Only the lines from the one holding "Clear the province selection with the x icon" to the end of the data should be echoed, exactly as they appear, minus the pictures.

Data entries:
· · ·

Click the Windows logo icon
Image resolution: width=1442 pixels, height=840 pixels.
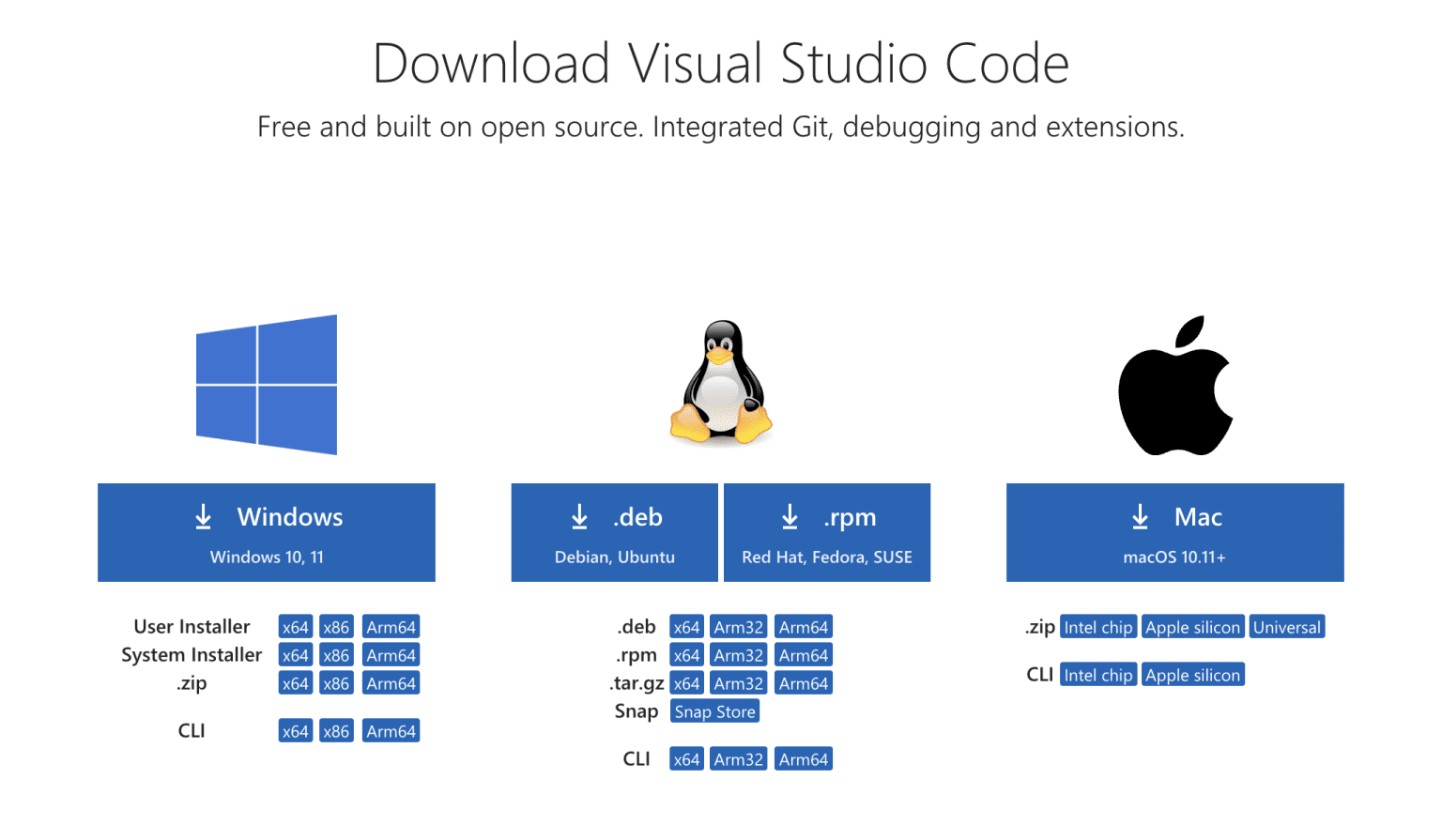point(266,385)
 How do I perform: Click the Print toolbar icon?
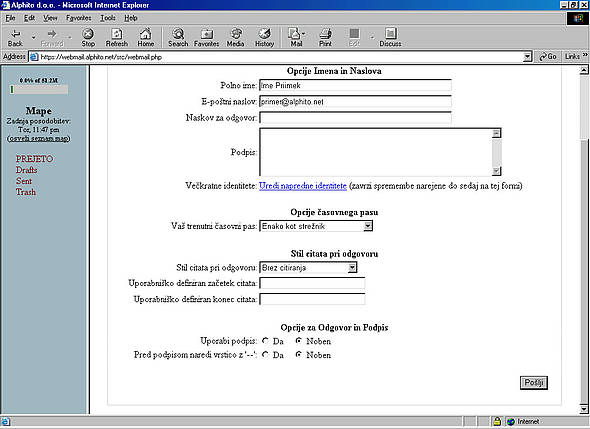pyautogui.click(x=325, y=37)
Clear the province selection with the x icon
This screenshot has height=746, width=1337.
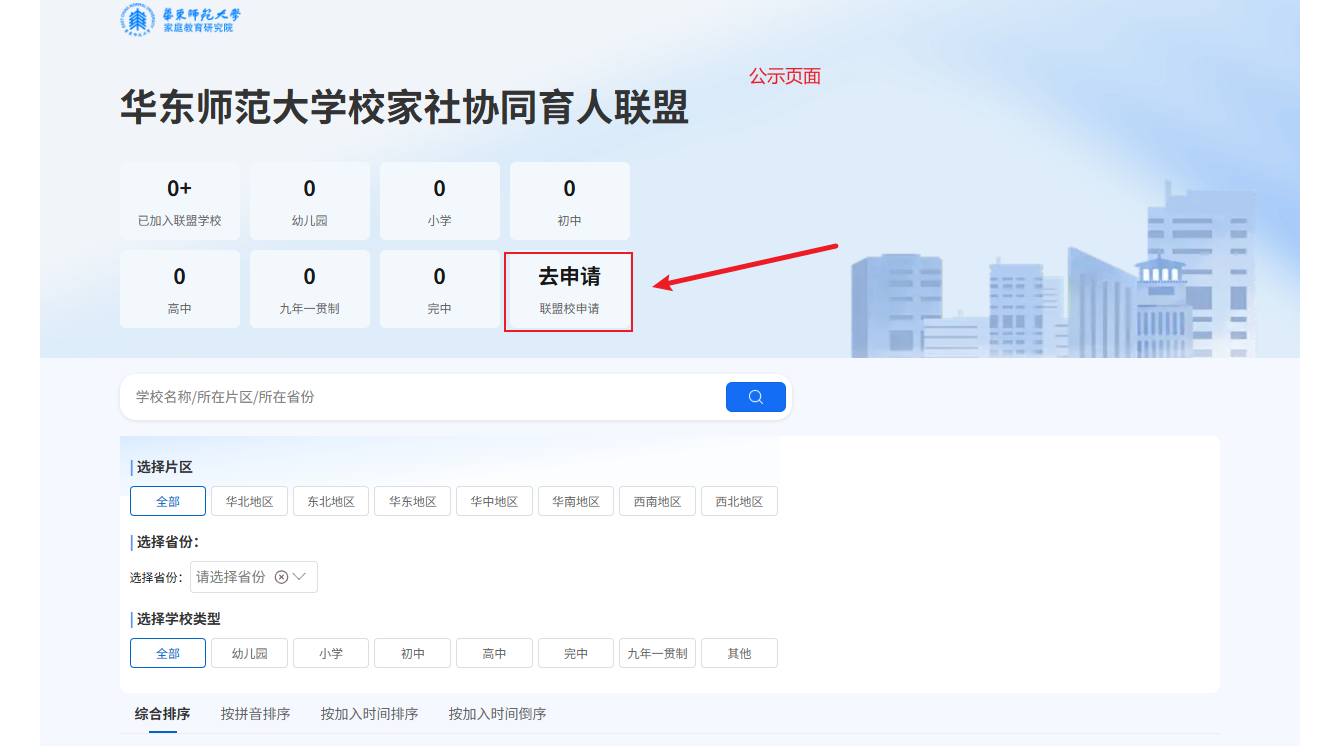point(281,577)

· · ·

Solution –
Clear the province selection with the x icon
This screenshot has height=746, width=1337.
point(281,577)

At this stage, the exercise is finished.